The plot is a very intricate one and at first can be hard to follow due to how fast it moves. It follows journalist Mikael Blomkvist (Daniel Craig) as we see him in the midst of trouble that has been been brought against him by a corrupt businessman Hans-Erik Wennerstrom. Mikael and the magazine that he works now owe Wennerstrom a substantial amount of money. In the midst of this we are then shown the interestingly damaged Lisbeth Salander (Rooney Mara) has compiled an extensive background check on Blomkvist for Henrik Vanger. Henrik is the retired CEO of Vanger Industries and is looking into Blomkvist to possibly work a job for him. Lisbeth explains that she believes Blomkvist to be as she says "clean." Meaning that some of the defaming claims that he is receiving thanks to Wennerstrom are not entirely true.
Mikael is then contacted by Vanger's lawyer who summons him to Vanger's remote island to meet Henrik. Henrik offers Mikael a job, one that entitles Mikael to look into a missing person's case that is forty years old and has haunted Henrik for that long. The missing person is Harriet Vanger, Henrik's niece, and he believes that someone in the family murdered her forty years ago. He is haunted by the killer sending him pressed flowers, the same way Harriet used to on every one of his birthdays which leads him to believe they are from his killer. Mikael feels that it is an interesting case, but is still reluctant to take the job even despite the large amount of money Henrik is willing to offer. It is then that Henrik offers Mikael the very thing that will really interest him, which is damning information on Wennerstrom as he originally got his start at Vanger Industries. This immediately peaks Mikael's interest as the information Henrik holds could potential wipe his slate clean. The film also really takes off at this point as Mikael is shown to be a really talented investigator and the deeper he gets the more dangerous it becomes. He eventually asks for help, and his help turns out to be the very person that looked into him so extensively, Lisbeth Salander. Lisbeth's research abilities and computer hacking skills prove to be very helpful to Mikael.

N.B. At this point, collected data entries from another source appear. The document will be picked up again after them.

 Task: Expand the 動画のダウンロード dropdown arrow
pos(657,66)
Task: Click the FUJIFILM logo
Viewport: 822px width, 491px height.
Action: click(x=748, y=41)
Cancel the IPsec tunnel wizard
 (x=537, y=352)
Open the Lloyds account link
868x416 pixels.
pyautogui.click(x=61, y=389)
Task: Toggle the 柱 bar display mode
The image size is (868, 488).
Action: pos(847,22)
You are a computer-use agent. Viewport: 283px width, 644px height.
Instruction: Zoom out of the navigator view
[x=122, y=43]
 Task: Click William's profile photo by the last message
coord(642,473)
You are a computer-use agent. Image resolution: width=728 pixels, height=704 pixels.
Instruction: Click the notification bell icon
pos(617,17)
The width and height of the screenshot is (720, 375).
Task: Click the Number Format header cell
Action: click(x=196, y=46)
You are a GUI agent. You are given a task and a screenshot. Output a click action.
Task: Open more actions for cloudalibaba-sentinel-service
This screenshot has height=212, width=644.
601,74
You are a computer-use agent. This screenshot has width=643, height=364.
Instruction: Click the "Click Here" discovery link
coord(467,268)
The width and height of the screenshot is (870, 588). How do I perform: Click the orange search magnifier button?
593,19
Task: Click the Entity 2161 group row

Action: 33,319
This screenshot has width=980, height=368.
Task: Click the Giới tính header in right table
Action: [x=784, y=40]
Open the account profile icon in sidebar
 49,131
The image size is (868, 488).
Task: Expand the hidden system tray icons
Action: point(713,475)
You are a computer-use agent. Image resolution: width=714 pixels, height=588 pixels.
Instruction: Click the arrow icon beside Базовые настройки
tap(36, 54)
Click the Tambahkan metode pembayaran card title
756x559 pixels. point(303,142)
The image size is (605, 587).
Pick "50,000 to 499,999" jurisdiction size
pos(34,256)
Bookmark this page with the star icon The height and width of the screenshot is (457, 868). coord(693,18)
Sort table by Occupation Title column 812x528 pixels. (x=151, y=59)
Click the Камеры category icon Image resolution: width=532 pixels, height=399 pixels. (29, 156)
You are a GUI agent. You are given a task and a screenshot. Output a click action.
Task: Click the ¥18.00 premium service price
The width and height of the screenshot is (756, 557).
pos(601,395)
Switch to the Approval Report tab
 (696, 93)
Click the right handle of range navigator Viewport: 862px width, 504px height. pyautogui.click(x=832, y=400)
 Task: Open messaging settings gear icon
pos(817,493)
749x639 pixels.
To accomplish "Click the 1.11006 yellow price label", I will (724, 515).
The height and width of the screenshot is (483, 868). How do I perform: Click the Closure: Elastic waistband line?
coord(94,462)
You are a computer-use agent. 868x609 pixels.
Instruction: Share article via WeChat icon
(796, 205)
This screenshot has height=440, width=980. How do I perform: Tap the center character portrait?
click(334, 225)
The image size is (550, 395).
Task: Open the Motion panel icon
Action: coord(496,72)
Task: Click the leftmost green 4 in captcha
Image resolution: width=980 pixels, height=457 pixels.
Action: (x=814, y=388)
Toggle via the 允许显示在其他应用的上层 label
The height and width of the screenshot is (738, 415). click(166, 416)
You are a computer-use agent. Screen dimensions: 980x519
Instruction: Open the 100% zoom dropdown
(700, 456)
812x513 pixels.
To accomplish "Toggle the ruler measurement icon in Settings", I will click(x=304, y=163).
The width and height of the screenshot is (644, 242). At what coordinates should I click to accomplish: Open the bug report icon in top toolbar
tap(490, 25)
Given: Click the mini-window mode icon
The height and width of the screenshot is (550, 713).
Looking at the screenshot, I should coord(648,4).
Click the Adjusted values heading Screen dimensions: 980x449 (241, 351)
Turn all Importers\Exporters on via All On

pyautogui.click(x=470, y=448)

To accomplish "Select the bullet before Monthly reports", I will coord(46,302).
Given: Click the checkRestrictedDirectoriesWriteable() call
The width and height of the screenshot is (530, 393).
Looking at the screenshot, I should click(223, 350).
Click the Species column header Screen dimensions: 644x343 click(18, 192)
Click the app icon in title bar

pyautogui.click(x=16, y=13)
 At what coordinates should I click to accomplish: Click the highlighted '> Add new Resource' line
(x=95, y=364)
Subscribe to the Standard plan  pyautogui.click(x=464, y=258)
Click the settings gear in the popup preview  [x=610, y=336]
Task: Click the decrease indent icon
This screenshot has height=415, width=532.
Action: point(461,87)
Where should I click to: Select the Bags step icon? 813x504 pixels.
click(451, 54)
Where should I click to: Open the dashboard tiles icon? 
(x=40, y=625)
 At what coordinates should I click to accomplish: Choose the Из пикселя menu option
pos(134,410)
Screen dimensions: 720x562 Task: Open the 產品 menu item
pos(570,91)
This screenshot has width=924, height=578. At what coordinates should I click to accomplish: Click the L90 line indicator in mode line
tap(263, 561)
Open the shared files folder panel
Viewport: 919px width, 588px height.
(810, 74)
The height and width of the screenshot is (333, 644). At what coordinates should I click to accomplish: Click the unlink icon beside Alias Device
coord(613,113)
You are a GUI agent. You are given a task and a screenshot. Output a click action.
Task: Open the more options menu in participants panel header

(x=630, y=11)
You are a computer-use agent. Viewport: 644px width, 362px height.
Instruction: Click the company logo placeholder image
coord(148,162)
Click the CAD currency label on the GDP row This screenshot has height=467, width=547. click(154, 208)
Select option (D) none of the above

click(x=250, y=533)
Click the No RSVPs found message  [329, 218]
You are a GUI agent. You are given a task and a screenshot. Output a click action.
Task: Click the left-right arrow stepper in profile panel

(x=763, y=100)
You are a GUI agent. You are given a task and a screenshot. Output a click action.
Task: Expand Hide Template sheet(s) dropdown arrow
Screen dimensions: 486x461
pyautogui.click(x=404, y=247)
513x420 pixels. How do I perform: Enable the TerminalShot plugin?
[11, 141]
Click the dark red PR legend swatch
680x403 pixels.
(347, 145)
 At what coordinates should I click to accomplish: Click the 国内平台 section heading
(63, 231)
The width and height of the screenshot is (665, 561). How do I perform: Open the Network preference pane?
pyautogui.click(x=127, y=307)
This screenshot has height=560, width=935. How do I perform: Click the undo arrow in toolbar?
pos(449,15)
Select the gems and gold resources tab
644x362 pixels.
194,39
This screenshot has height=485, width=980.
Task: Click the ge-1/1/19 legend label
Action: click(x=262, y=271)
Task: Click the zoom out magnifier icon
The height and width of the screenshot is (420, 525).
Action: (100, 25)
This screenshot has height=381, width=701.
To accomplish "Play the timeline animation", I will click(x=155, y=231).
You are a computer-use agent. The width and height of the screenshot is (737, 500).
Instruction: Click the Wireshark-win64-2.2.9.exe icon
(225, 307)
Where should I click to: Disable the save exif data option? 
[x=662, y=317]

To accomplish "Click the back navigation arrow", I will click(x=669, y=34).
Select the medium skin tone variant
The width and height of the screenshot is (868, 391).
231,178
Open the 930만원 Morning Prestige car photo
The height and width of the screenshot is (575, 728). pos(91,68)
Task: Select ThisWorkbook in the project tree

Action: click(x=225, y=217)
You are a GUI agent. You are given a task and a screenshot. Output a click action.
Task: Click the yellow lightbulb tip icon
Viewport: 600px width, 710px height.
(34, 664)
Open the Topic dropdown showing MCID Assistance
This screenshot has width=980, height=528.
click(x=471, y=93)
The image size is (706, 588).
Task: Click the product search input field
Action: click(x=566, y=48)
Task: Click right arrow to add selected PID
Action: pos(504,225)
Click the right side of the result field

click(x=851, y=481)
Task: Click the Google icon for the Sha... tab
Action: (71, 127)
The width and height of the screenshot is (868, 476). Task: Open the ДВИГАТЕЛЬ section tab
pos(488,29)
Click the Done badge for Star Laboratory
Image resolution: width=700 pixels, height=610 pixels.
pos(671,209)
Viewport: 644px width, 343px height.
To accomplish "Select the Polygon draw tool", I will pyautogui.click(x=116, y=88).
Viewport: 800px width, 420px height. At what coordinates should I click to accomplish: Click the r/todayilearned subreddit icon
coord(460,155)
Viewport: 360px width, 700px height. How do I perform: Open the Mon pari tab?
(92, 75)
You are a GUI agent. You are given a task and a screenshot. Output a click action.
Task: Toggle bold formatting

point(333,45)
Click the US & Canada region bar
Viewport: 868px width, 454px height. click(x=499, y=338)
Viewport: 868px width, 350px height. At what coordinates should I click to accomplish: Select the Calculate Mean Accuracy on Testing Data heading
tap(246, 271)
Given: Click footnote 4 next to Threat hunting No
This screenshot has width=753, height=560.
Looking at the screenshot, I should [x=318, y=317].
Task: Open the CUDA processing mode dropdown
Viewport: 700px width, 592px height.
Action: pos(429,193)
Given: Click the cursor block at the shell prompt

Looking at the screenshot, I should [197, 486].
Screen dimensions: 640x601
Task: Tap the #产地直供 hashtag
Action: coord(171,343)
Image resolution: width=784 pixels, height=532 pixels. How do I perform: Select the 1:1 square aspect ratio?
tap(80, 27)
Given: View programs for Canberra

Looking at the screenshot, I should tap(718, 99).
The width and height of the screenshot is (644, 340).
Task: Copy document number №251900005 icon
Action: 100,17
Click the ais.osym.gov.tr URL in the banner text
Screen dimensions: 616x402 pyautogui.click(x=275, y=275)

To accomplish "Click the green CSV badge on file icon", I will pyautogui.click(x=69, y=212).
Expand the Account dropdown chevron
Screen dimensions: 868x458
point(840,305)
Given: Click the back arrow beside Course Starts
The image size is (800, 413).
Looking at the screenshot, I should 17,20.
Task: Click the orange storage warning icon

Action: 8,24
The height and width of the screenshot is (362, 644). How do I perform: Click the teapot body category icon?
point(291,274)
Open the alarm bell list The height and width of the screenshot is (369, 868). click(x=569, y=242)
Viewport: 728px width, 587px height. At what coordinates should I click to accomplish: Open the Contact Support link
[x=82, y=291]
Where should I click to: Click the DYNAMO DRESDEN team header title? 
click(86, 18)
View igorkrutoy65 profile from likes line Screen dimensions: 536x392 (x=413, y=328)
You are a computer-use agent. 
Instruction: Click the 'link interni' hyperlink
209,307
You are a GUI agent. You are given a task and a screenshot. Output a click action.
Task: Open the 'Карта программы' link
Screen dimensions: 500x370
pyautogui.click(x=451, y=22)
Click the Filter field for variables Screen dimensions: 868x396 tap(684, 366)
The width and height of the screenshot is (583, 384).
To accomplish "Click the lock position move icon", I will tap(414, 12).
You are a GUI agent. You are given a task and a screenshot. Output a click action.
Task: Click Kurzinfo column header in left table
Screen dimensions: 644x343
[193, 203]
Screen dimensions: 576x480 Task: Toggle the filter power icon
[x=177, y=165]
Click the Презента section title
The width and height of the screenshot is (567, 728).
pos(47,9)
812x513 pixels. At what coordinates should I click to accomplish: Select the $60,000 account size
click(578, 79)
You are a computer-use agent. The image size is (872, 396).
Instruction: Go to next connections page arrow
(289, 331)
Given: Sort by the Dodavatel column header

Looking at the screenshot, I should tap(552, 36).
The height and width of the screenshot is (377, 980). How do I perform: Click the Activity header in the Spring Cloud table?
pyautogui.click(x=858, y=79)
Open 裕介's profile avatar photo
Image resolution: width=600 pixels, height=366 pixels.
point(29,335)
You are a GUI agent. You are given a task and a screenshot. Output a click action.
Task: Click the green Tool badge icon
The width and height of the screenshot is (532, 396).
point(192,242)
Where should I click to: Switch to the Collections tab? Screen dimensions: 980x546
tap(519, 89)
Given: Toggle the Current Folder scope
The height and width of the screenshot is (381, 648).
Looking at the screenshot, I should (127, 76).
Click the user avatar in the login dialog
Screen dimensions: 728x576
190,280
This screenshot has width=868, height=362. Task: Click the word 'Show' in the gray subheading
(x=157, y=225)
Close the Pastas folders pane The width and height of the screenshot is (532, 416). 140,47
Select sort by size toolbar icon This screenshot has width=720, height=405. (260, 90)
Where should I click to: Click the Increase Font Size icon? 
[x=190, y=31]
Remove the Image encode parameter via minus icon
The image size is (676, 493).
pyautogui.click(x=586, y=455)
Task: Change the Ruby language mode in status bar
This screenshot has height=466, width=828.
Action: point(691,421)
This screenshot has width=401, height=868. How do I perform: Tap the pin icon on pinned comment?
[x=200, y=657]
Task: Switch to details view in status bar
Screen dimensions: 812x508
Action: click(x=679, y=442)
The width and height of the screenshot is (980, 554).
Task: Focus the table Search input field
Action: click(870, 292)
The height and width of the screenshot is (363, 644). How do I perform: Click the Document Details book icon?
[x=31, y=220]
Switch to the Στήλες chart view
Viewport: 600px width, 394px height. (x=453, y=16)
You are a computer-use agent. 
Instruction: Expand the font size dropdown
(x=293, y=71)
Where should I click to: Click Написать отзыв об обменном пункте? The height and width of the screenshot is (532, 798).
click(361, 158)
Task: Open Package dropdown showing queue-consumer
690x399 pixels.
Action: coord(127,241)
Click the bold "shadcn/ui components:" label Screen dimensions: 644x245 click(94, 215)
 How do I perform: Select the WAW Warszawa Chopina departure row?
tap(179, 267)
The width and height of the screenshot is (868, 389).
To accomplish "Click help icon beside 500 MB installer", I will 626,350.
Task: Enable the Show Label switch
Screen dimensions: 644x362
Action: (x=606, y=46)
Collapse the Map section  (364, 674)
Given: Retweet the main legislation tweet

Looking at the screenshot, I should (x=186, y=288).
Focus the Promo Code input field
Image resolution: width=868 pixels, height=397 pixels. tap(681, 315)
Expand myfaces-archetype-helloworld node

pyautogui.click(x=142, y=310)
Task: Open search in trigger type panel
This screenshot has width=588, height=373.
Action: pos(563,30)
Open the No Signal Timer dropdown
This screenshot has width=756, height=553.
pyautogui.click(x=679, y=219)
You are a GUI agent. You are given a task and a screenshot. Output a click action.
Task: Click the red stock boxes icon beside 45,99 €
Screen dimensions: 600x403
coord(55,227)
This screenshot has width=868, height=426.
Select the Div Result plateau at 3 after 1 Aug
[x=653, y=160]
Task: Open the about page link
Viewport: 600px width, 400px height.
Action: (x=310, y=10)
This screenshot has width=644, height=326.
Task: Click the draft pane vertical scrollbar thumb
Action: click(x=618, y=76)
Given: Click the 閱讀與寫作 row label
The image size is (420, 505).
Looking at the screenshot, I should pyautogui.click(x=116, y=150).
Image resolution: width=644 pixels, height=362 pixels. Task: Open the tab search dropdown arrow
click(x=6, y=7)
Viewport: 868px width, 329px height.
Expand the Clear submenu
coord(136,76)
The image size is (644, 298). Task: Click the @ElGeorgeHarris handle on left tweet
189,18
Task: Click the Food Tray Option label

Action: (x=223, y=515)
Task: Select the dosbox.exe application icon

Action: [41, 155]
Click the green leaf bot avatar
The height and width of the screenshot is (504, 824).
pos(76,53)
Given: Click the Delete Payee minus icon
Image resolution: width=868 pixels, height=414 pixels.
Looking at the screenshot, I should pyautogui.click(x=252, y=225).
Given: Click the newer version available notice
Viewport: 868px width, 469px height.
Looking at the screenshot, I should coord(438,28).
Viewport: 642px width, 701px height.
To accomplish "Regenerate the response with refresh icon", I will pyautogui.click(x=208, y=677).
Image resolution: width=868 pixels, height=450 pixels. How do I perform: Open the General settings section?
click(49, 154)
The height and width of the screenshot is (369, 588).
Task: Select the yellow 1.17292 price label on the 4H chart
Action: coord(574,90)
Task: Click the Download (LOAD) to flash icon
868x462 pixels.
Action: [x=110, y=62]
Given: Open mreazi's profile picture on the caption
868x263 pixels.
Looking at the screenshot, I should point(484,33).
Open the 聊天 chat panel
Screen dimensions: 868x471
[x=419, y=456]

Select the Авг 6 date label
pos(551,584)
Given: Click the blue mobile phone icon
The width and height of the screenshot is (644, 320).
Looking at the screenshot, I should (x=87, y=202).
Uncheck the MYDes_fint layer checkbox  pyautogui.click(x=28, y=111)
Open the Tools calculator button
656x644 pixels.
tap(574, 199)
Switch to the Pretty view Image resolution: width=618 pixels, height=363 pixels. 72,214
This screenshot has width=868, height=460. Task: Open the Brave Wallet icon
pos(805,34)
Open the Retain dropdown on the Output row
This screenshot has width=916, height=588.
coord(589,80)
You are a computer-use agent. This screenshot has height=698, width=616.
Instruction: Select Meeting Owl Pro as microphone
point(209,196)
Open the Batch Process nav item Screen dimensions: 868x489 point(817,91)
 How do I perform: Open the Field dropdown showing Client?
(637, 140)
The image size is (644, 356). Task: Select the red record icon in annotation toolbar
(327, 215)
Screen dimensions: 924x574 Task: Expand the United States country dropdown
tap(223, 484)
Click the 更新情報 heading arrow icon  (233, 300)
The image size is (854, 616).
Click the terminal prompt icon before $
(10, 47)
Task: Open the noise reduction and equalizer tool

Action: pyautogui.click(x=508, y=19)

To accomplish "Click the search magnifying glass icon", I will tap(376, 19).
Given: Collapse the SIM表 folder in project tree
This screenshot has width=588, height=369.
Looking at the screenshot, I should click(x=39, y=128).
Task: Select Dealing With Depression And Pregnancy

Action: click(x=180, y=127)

If I saw this movie earlier, I would have without a doubt found a spot for it on my top films of 2011 list. Rooney Mara's performance as Lisbeth Salander is worth watching and she rightfully is up for the Best Actress award for the year. She does a terrific job of displaying how damaged her character is with an undertone of violence and a certain sexual presence all at once. Daniel Craig also does a terrific job as Mikael Blomkvist making him into a very likable character that we immediately can care for. He also plays Mikael with a certain damaged kind of quality that we all can sort of sympathize with. The long running time of the film can lose some, and even the slow beginning but when it picks up, it really does pick up full throttle. The score composed by Trent Reznor and Atticus Ross is also a very good one, and to no surprise they are up for an award for their work on this film. The creepy credits sequence mixed with their take on Led Zeppelin's Immigrant Song fits perfectly with the odd, Gothic tone of the film while also giving the viewer a glimpse into how disturbing the film will be. The film has one scene in particular that is incredibly brutal, disturbing and violent that may seem pointless to the main story but does provide character development for Lisbeth. David Fincher and Steve Zaillian again manage to create a terrific film together.